Kirk Johnson, a world-renowned paleontologist who focuses on fossil plants and the extinction of the dinosaurs, visited Virginia Tech on Friday, Feb. 16.
He gave a 4 p.m. distinguished lecture, “Natural History in the Age of Humans,” at the Lyric Theatre in downtown Blacksburg. The lecture was free and open to the public; it was followed by a book signing in the theatre’s main lobby.
The event was part of the annual Distinguished Public Lecture Series hosted by the Global Change Center at Virginia Tech, with funding from the Fralin Life Science Institute and the Virginia Tech Graduate School.
Johnson currently serves as the Sant Director of the Smithsonian National Museum of Natural History in Washington, D.C., where he oversees the world’s largest natural history collection comprised of more than 145 million specimens. As a paleontologist, Johnson has headed national and international expeditions that led to the discovery of 1,400 fossil sites.
One of Johnson’s most notable projects was the excavation of an ice age site near Snowmass Village, Colo., where more than 5,400 mammoth, mastodon, and other animal bones were recovered from that era. The dig was featured in the New York Times; on PBS in the NOVA documentary, “Ice Age Death Trap”; and served as the subject of his 2012 book, “Digging Snowmastodon: Discovering an Ice Age World in the Colorado Rockies,” co-authored with Ian Miller.
Johnson is author of several other books, some of which will be available for sale at the book signing.
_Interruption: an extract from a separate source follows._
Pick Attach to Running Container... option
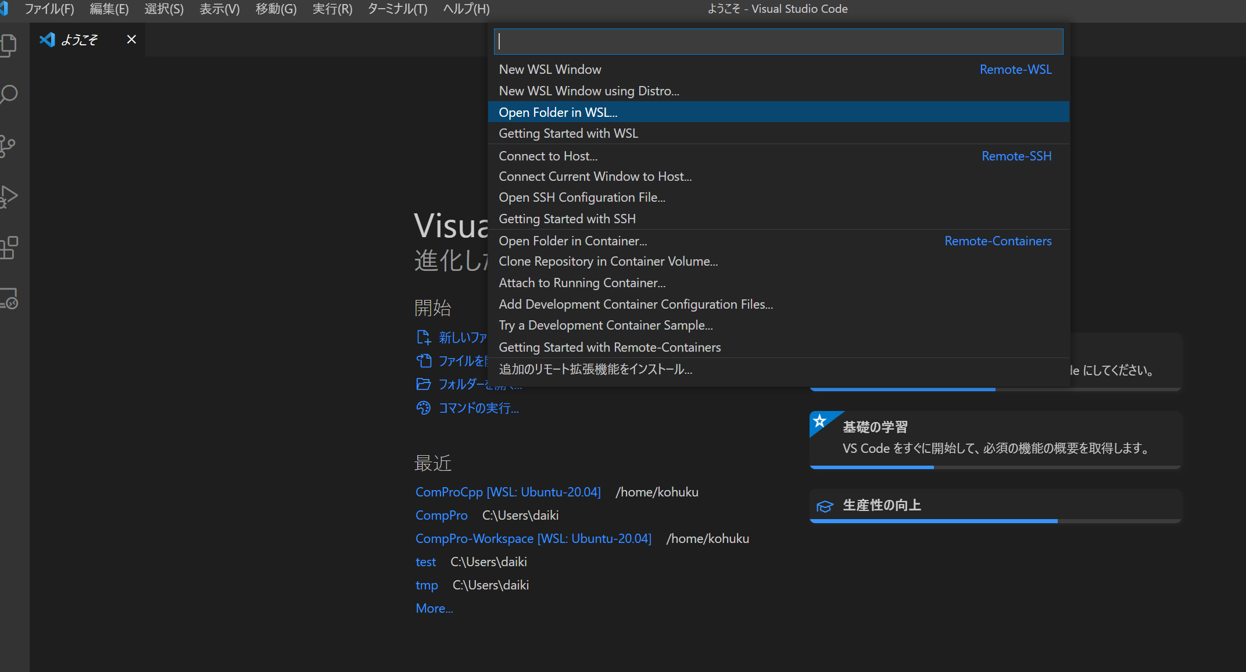The width and height of the screenshot is (1246, 672). [x=582, y=283]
In 2016 he received a Kavli Science Journalism Award for hosting the three-part NOVA 2015 documentary series, “Making North America.” In 2017, he hosted “Great Yellowstone Thaw,” a documentary series co-produced by PBS and the BBC that chronicles how animals adapt to changing seasons in Yellowstone National Park.
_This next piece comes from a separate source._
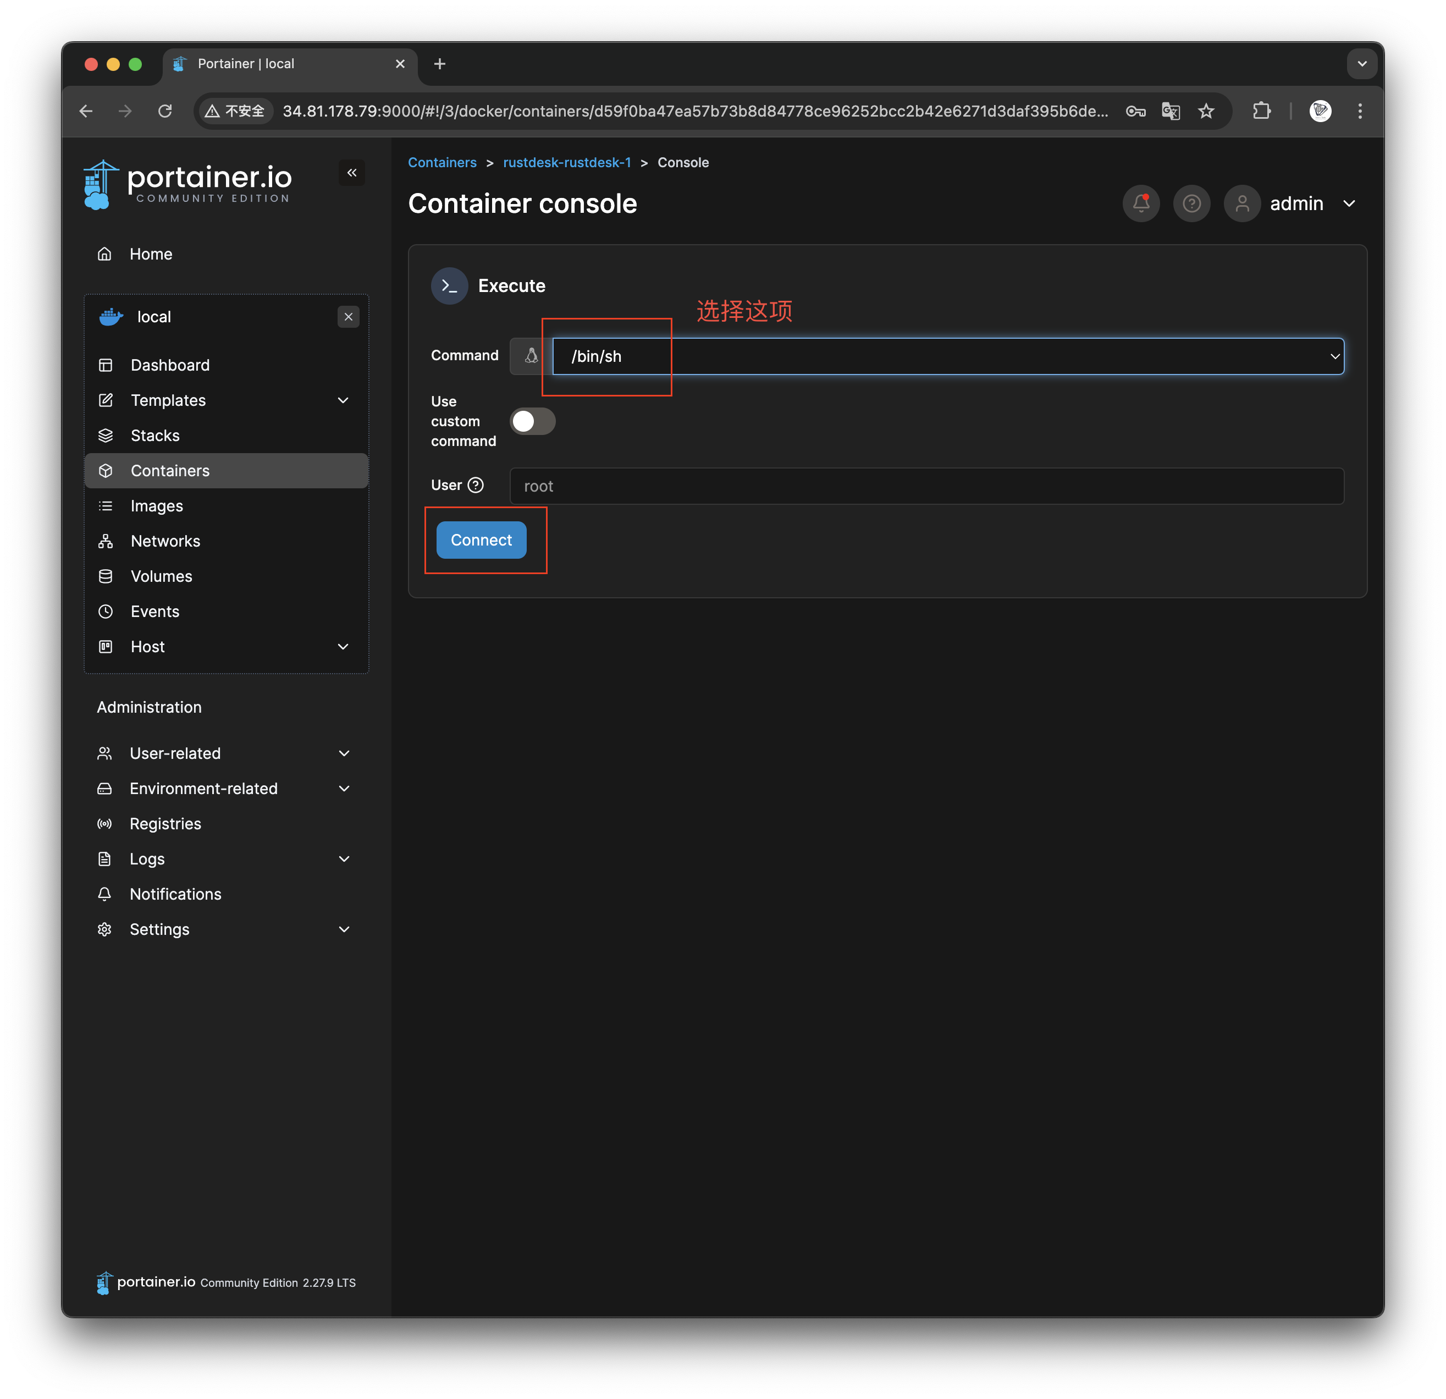This screenshot has height=1399, width=1446.
Task: Open the Images menu item
Action: click(156, 506)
Before joining the Smithsonian in 2012, Johnson served as chief curator of the Denver Museum of Natural History, where he directed the museum’s Prehistory Journey exhibit installation. He holds a Ph.D. in geology and paleobotany from Yale University and completed postdoctoral research in the northern Australian rainforests.
Johnson’s visit represents the fifth in a public Distinguished Lecture Series sponsored by the Global Change Center at Virginia Tech. The lecture series brings some of the world’s leading scholars to the Blacksburg community to discuss critical environmental and societal issues in an open forum.
“We were so fortunate to have Dr. Johnson, an eminent scholar and director of the world’s most popular natural history museum, engage the Blacksburg community. He lends a fascinating perspective to understanding today’s greatest societal challenges such as climate change,” said William Hopkins, director of the Global Change Center and professor of fish and wildlife conservation in the College of Natural Resources and Environment. “Dr. Johnson shared insights into what pre-historic processes can tell us about our future and the critical role that natural history museums play in research and science communication.”